Revise the part of the listing that opens with the line containing "Where should I" and closes with the line containing "tap(124, 41)", replacing "screenshot" with "screen capture" and leaving everything else unchanged. Return only those lines.
— Begin Data for this task —
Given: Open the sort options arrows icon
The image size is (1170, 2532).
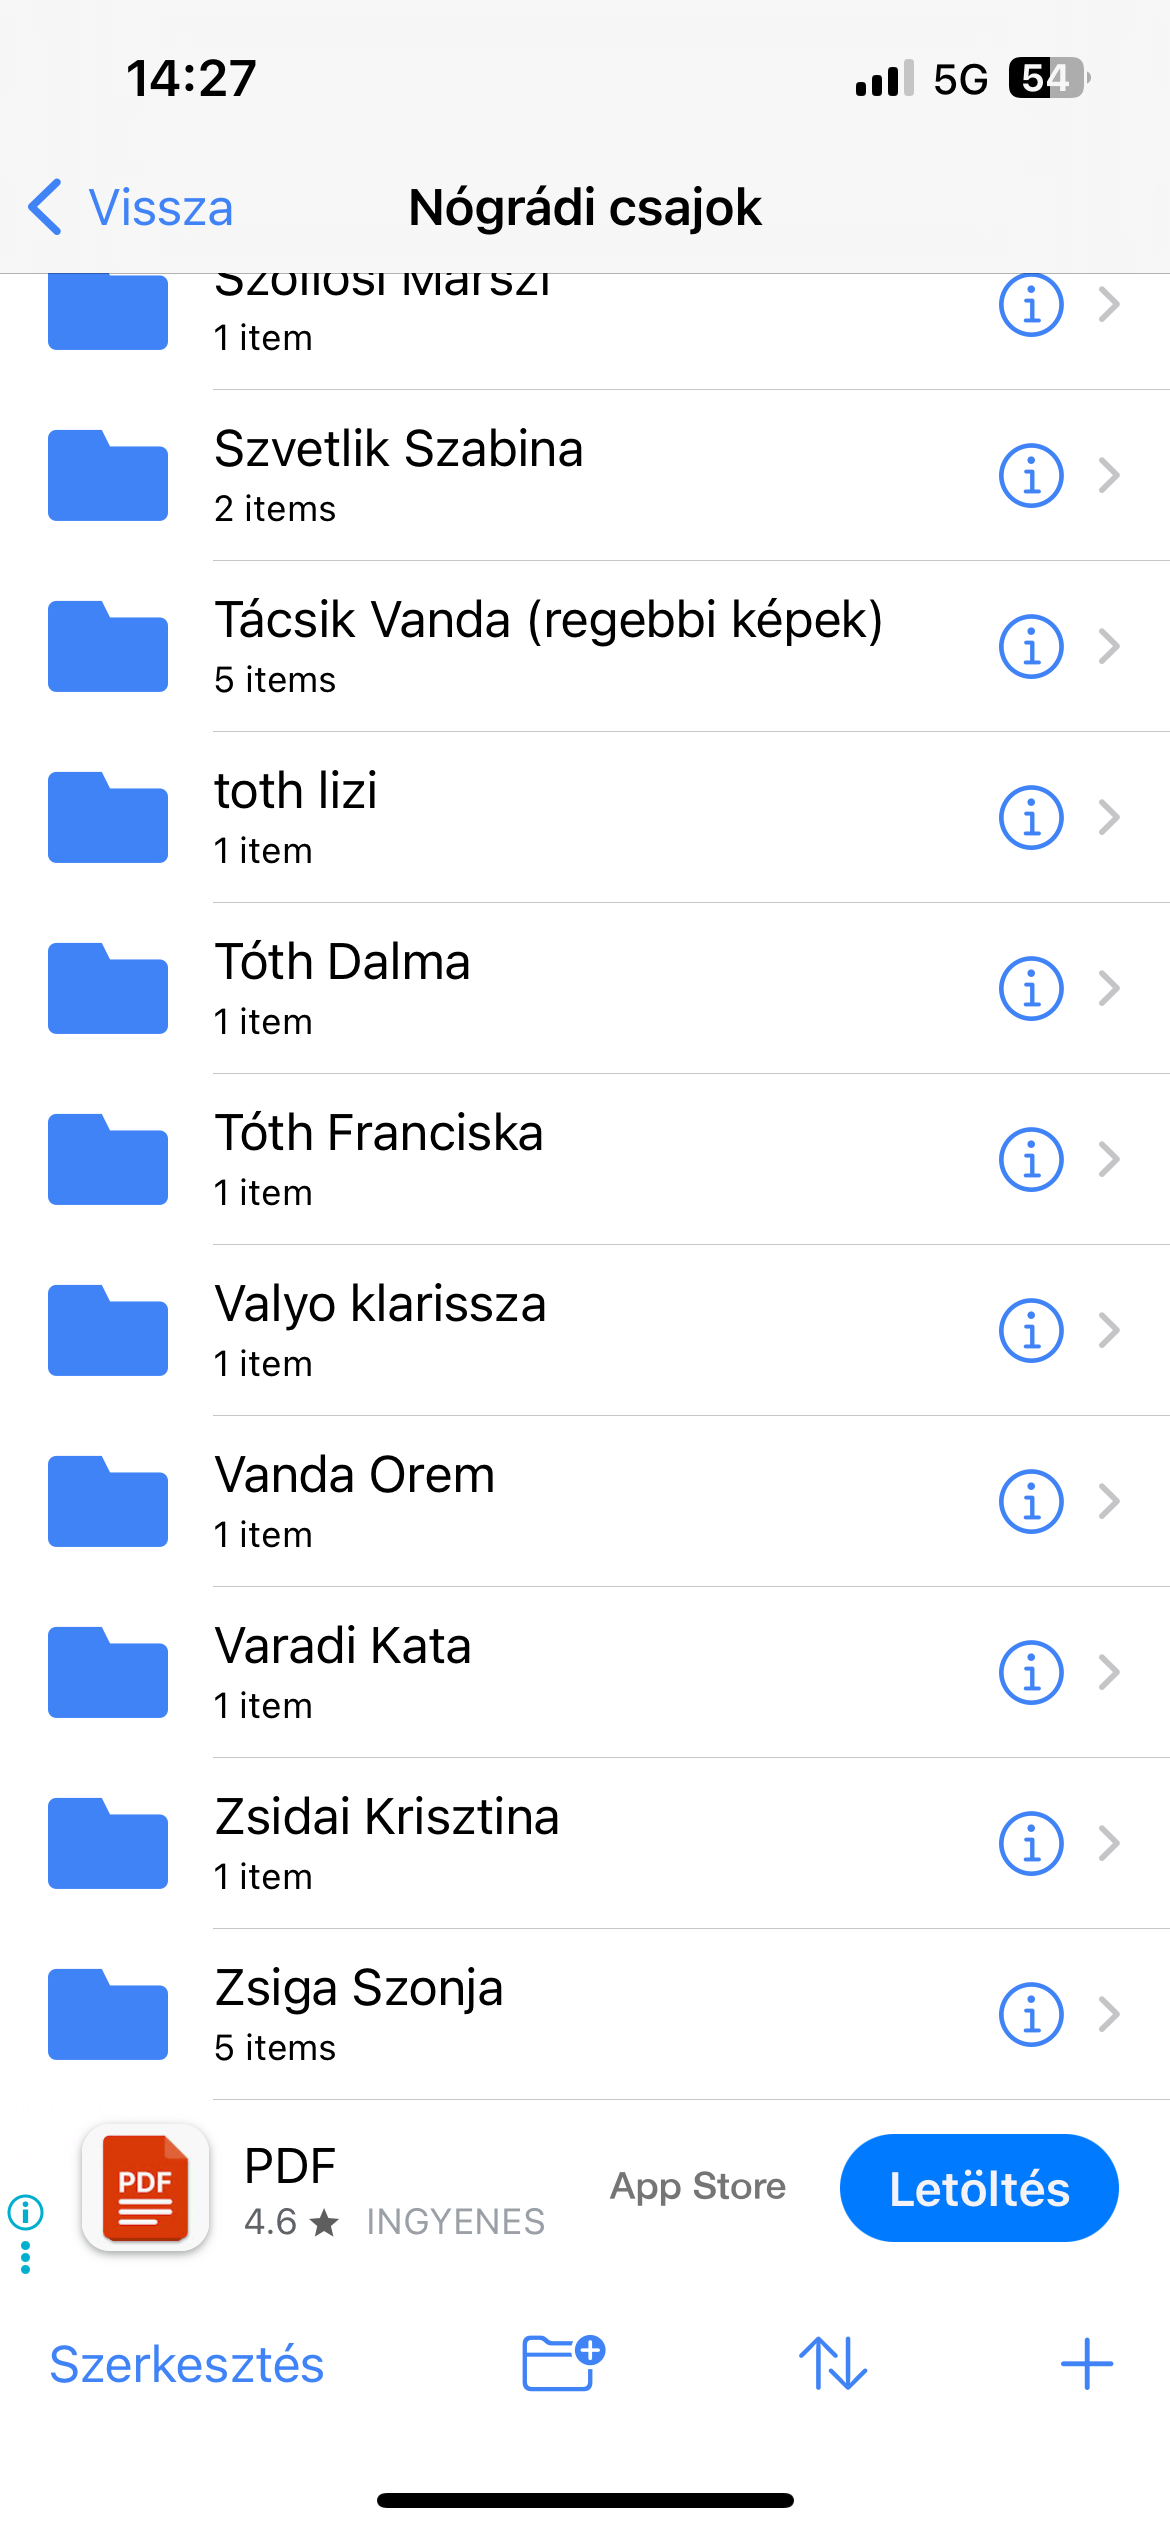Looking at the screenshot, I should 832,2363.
— End Data for this task —
— Begin Data for this task —
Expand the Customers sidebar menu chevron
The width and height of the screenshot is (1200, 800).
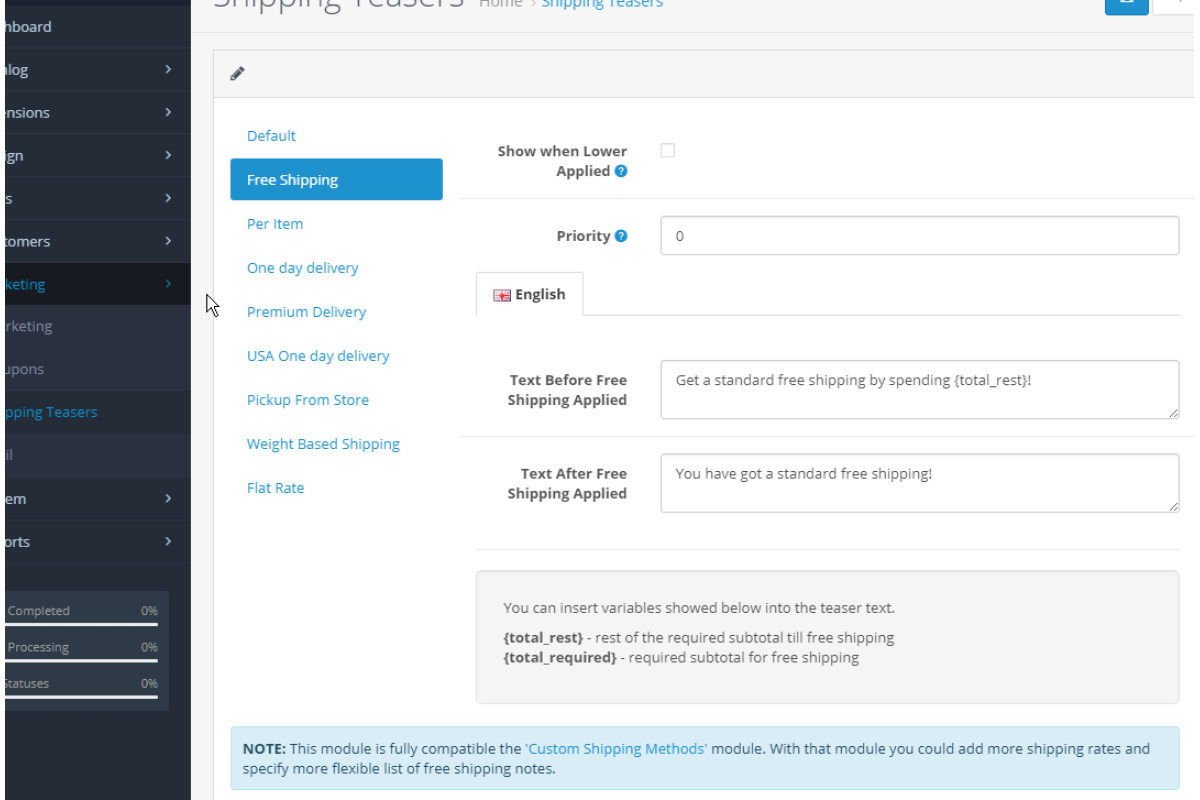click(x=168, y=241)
— End Data for this task —
— Begin Data for this task —
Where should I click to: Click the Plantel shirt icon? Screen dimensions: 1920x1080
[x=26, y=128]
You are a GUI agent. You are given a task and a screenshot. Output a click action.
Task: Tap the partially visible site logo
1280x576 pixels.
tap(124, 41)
— End Data for this task —
• The reply:
Where should I click to: Click the Plantel shirt icon? Screen dimensions: 1920x1080
[x=26, y=128]
You are a GUI agent. You are given a task and a screen capture. Output a click action.
Task: Tap the partially visible site logo
1280x576 pixels.
tap(124, 41)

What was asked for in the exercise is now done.